■ Task: Copy nothing but the lines below running from the line containing "Viewport: 1020px width, 391px" through the line containing "Viewport: 1280px width, 800px height.", both end lines included.

Collected data:

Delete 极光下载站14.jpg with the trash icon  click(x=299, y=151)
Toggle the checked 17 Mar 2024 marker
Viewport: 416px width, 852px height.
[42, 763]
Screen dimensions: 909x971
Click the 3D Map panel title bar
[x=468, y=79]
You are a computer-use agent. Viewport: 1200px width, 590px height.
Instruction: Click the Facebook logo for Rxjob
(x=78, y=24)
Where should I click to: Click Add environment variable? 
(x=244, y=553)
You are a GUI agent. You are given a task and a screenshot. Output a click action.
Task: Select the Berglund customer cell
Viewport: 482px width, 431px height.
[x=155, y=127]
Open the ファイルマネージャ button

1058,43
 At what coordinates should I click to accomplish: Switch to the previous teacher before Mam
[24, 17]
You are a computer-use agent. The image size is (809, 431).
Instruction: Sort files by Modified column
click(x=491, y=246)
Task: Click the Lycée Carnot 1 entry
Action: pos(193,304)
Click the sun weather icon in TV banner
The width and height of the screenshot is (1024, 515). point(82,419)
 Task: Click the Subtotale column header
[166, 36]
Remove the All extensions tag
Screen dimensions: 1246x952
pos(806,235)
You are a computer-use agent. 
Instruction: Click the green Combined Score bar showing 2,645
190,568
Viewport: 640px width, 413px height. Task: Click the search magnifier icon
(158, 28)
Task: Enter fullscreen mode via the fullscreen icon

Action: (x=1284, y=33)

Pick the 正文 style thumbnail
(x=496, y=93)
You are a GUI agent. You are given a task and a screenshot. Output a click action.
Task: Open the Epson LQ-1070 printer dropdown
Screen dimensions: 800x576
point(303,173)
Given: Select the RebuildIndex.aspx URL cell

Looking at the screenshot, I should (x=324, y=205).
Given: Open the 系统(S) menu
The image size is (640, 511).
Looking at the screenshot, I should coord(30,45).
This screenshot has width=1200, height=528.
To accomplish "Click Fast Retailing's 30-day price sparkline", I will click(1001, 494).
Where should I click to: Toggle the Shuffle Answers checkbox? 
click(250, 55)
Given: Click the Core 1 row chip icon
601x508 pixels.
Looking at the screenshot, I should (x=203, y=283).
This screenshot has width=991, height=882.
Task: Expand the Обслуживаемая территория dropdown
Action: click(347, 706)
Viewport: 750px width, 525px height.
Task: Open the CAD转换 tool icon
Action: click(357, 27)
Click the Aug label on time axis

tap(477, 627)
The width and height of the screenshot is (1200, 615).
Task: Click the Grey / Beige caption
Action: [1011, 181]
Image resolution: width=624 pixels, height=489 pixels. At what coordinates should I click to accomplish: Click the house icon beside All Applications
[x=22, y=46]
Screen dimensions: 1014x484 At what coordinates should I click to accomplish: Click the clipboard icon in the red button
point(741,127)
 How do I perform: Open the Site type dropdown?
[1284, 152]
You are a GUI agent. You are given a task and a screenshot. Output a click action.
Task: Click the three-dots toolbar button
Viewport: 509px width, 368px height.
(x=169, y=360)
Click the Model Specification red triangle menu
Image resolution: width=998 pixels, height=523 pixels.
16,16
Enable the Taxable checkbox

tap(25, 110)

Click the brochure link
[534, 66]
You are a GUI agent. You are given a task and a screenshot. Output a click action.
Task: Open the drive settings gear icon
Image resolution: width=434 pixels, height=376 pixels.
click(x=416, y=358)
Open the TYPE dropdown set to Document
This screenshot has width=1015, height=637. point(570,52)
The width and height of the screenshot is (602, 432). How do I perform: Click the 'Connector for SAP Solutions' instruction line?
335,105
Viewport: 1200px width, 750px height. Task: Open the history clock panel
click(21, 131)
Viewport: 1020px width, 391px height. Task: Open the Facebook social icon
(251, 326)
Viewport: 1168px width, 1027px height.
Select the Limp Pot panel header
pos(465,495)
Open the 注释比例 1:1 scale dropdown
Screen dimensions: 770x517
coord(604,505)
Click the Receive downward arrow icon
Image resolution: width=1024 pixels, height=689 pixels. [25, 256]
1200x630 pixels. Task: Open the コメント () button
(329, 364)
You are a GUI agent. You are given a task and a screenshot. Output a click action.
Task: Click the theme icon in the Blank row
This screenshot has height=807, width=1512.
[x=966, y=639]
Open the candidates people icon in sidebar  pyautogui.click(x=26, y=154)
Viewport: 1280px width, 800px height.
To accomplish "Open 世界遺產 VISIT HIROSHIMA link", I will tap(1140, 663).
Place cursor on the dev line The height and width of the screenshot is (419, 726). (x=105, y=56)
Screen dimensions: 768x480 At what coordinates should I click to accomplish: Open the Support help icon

■ The answer:
Viewport: 1020px width, 391px height. Task: Open the Facebook social icon
(251, 326)
Viewport: 1168px width, 1027px height.
Select the Limp Pot panel header
pos(465,495)
Open the 注释比例 1:1 scale dropdown
Screen dimensions: 770x517
coord(604,505)
Click the Receive downward arrow icon
Image resolution: width=1024 pixels, height=689 pixels. [25, 256]
1200x630 pixels. Task: Open the コメント () button
(329, 364)
You are a GUI agent. You are given a task and a screenshot. Output a click action.
Task: Click the theme icon in the Blank row
This screenshot has height=807, width=1512.
[x=966, y=639]
Open the candidates people icon in sidebar  pyautogui.click(x=26, y=154)
Viewport: 1280px width, 800px height.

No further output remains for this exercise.